などがあげられる。これらすべては、個々人の活動の効率を下げるだけでなく、企業のIT環境全体の保全と外部信用を悪化させる要因にもなる。

 データ保存にあたって、ハードウェアやシステムへの影響を考慮した場合、ただやみくもにすべての情報をバックアップする必要はない。重要度、参照度、時間および期限、機密度などに大別し、質的な管理を行うことで、量的な管理も可能になる。ビジネス遂行上必要なデータと、必ずしも必要ではないが保管しておくべきデータを区別し、バックアップデータを他のメディアへ移管する(アーカイブ)ことが大切になるのである。

■バックアップとアーカイブ
 バックアップは、システム上のデータを別メディアに複製し保存することを意味する。これはシステム障害に際して、データを復元(リカバリー)することを目的にしている。すなわち、データの復元がどの程度可能なのかが重要であり、不必要なデータが復元され、必要なデータが復元されないのでは、そもそもバックアップの意味はないのである。バックアップの基準は、復元ポイント(復旧ポイント)と呼ばれるリカバリーポイントと、障害発生後データを復元させるために必要な時間の両面を考慮しなければならない。
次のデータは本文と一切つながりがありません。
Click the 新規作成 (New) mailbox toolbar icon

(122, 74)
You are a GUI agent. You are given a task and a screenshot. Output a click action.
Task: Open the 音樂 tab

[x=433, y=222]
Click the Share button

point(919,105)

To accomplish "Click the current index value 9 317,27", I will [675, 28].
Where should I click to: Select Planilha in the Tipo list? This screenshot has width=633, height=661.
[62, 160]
バックアップシステムを検討するにあたり、バックアップは常に「最新」のデータしか復旧できず、定期的なバックアップの期間が長い場合には長期に渡り編集されたデータが喪失する危険があるため、常にバックアップコストと保存期間のリスクの両面から、バックアップシステムそのものを再考する必要がでてくる。

 一般に企業のバックアップ体制は、サーバと連動したテープデバイスへバックアップするのが主流である。一旦通常のディスクに書き込まれたデータがテープに書き込まれるDisk to Disk to Tape(D2D2T)という手法が、ディスクサブシステムをそのまま複製するレプリケーションや、複数のコンピュータを接続し、その互換性を活かし1台のコンピューターのように管理することができるクラスタリングよりも安価であるため普及している。
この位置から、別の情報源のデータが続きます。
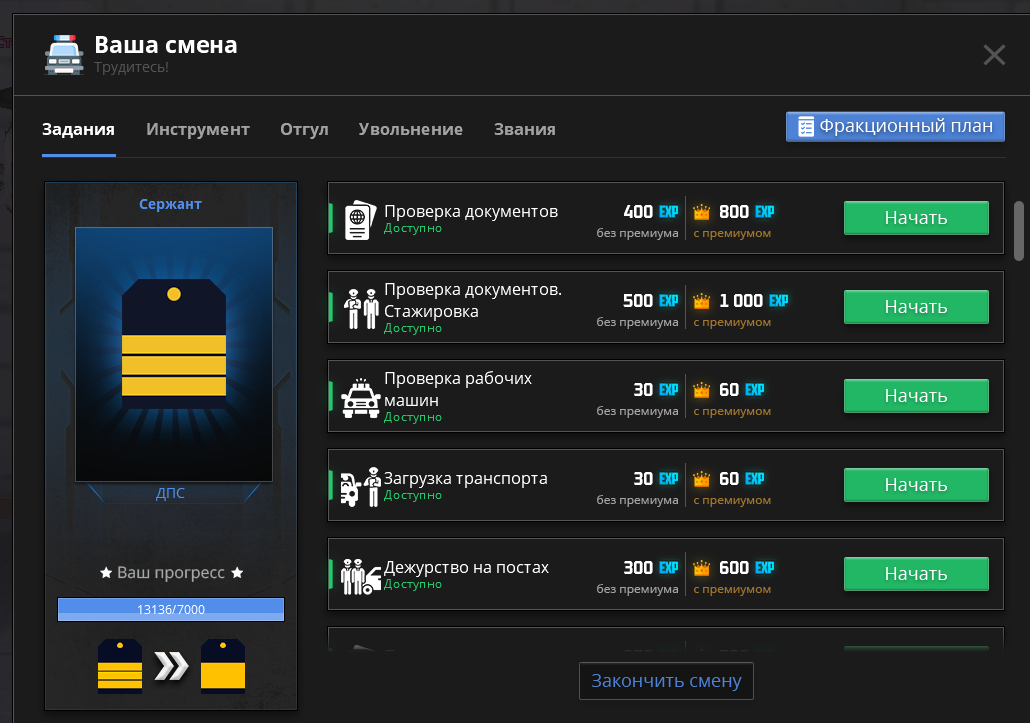The height and width of the screenshot is (723, 1030).
Task: Click the 13136/7000 progress bar
Action: point(171,609)
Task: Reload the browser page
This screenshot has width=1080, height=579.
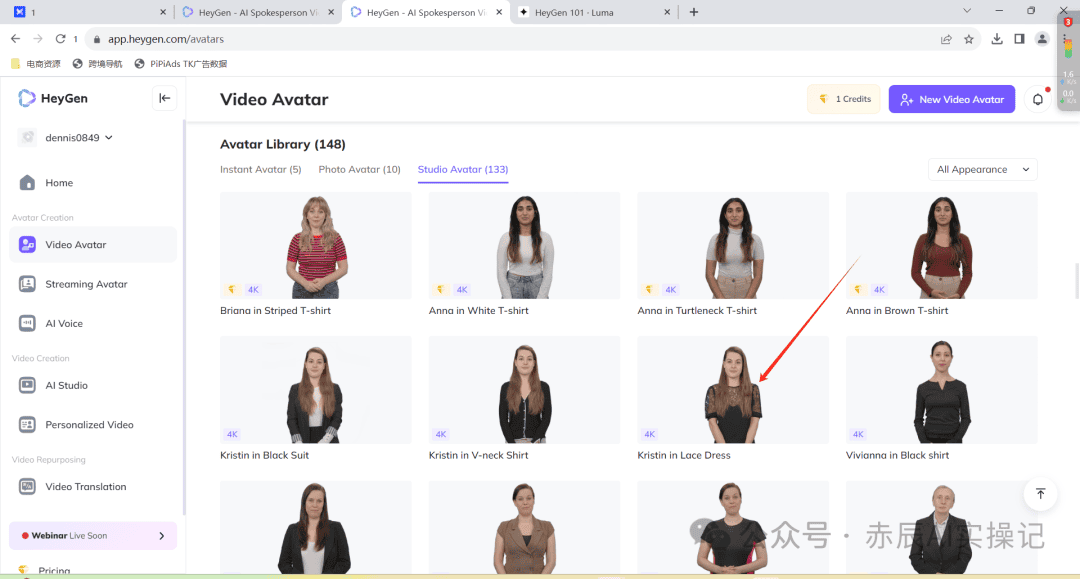Action: 60,39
 データ量が多い今日では、ますますシステム容量やバックアップ時間を消費し、システム運用効率が悪化される懸念がある。定期的なバックアップですべてのデータを更新する必要はないので、差分バックアップ・増分バックアップを実施するのが通常である。そうすることで、バックアップ容量とバックアップ時間を縮小することができるのである。

 アーカイブは、法規制や各監査の需要に照らし合わせ、記録として最低限必要なデータを長期間に渡り保存する必要から生まれた。これはバックアップデータの量の適性化に必要であるとともに、参照頻度(アクセス数)、データの保全性、保管メディアの信頼性、データ相互互換性が高いことを必須条件とする。アーカイブは、その目的から記録の保存性を維持するために、上書きや消去ができない記録メディアに保管される必要がある。このように、バックアップとアーカイブは、定期的なデータ削除(システム条件)と長期的なデータ保存(ビジネス要件)という相互補完性を前提にしているのである。